A new book just appeared: A New History of Greek Mathematics, by Stanford Professor Reviel Netz, Cambridge University Press. Let’s do a book review.

It will be a critical review. The main theme will be the sciences versus the humanities. Note the title of the book: “a New History.” Netz’s “New History” represents the new humanities-centred dominance in the field. As opposed to the “old” histories written by more mathematically oriented people. In my opinion, “new” does not mean better in this case. And I will tell you why.

Let’s start by attacking a city. The enemy are hunkering down behind their city walls. We are going to have to scale the walls with ladders. How long should we make the ladders? The ancient historian Polybius has the answer:

“The method of discovering right length for ladders is as follows. … If the height of the wall be, let us say, ten of a given measure, the length of the ladders must be a good twelve. The distance from the wall at which the ladder is planted must, in order to suit the convenience of those mounting, be half the length of the ladder, for if they are placed farther off they are apt to break when crowded and if set up nearer to the perpendicular are very insecure for the scalers. … So here again it is evident that those who aim at success in military plans and surprises of towns must have studied geometry.”

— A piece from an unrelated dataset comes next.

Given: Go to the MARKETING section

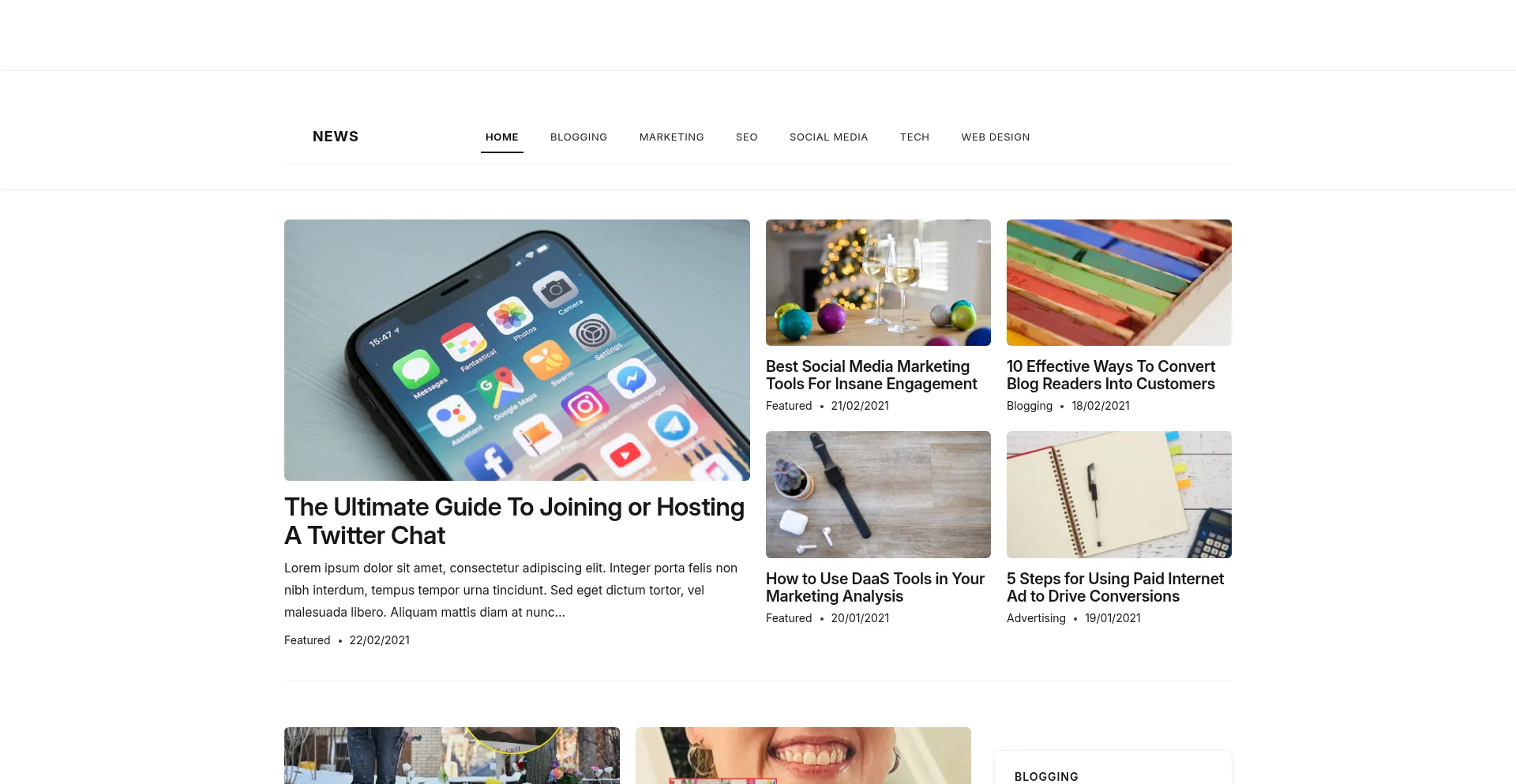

Great stuff. But Netz gets it wrong, in my opinion. Here is how he concludes:

“And then, of course, we are supposed to apply – Polybius leaves this implicit – Pythagoras’s theorem.” (223)

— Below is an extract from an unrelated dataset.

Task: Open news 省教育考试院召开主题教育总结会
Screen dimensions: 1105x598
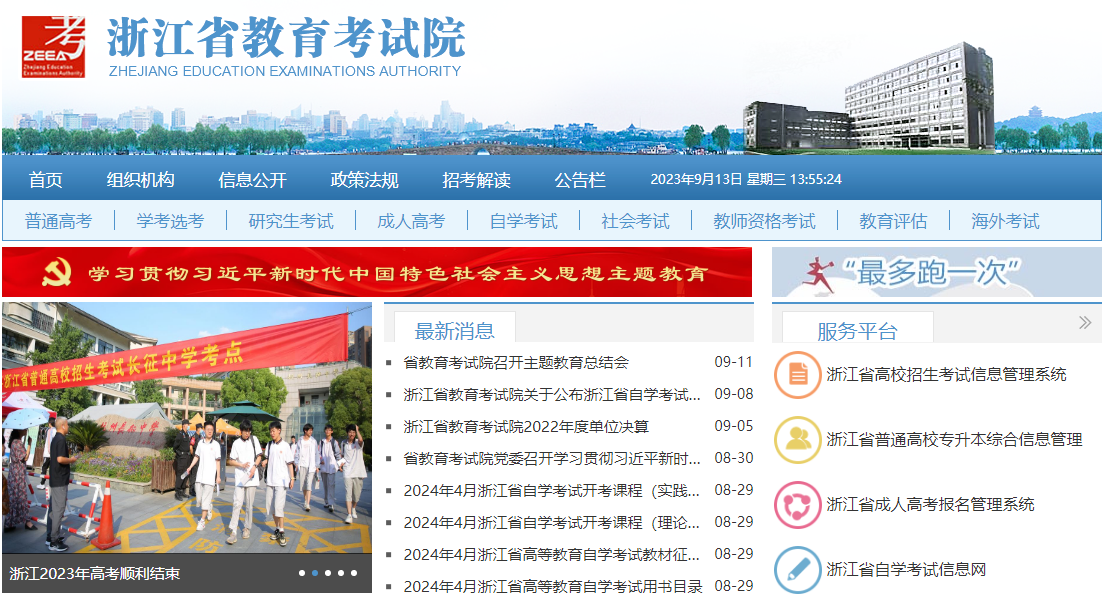Action: click(515, 363)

I don’t think so. I don’t think that’s what Polybius intended.

Sure enough, you can solve for the length of the ladder using the Pythagorean Theorem, but that is a clumsy and inefficient way to do it. If you did this the modern way you would need to do some algebra followed by some calculation involving a square root. They didn’t have calculators on their phones back then, you know. Do you expect carpenters in the military to be able to calculate square roots by hand?

In fact, Polybius has already told you everything you need to know with his numerical example. If the wall is 10, the ladder should be 12, he says. But it scales! So what Polybius is really saying is that, whatever the height of the wall is, the ladder is always 20% longer than that. That’s all you need to know. No Pythagorean Theorem needed.

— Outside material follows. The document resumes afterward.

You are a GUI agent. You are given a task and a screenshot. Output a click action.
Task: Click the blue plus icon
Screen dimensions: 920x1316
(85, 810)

Those numbers are a rule of thumb. You can also do it more exactly if you want, according to Polybius’s more theoretical characterisation of the optimal length. But you don’t need the Pythagorean Theorem for that either. There’s a much better way, that you can easily teach to an illiterate carpenter in five minutes.

Draw an equilateral triangle, just as Euclid does in Proposition 1 of the Elements. Cut it down the middle. Now you have a right-angled triangle, where the base is exactly half of the hypothenuse. This corresponds precisely to Polybius’s rule: the distance along the ground is half the length of the ladder.

So now we have a scale model of what we want. The height down the middle of the equilateral triangle represents the city wall; the side of the equilateral triangle represents the ladder, and it is precisely half its own length from the foot of the wall, exactly as Polybius says it should be for optimal stability.

So if we are given that the height of the wall is for example 10 meters, then we divide the height of the triangle into ten equal parts. We take a blank ruler and mark those ten marks on it. Then we take this ruler, with this length unit, and measure the hypothenuse of the triangle. However many marks long it is, that’s how many meters our ladder needs to be.

Piece of cake. Easy to improvise in the field without any specialised knowledge or tools. While Netz is busy trying to teach his carpenters the algebra of quadratic expressions and how to extract square roots, I have already scaled his walls using my much quicker methods. That is what you get when you put humanities people in charge of mathematics.

So I wouldn’t trust Netz when it comes to mathematics, even when he says “of course,” as he does here.

Here is another example: Did you know that parabolas are pointier than hyperbolas? At least if we are to believe Professor Netz. This claim occurs in a discussion of Archimedes. Archimedes studied solids of revolution obtained by rotating a conic section around its axis. Here are Netz’s words:

“In the case of a parabola, this will be of a more pointed shape; in the case of the hyperbola, this may be more bowl-like.” (140)

This is BS. Parabolas are not “more pointed” than hyperbolas.

This is clear for example from the following fact: you can draw a hyperbola having any two given lines as asymptotes and passing through any given point. So in other words, you can draw a V, an arbitrarily pointy letter V, and then pick an arbitrary point inside that V, for instance a point super close to the vertex of the V. Then there is always a hyperbola that fits inside the V and that passes through the designated point. You can hardly get any pointier than that, now can you? Yet parabolas are nevertheless “more pointed”, somehow, Netz apparently believes.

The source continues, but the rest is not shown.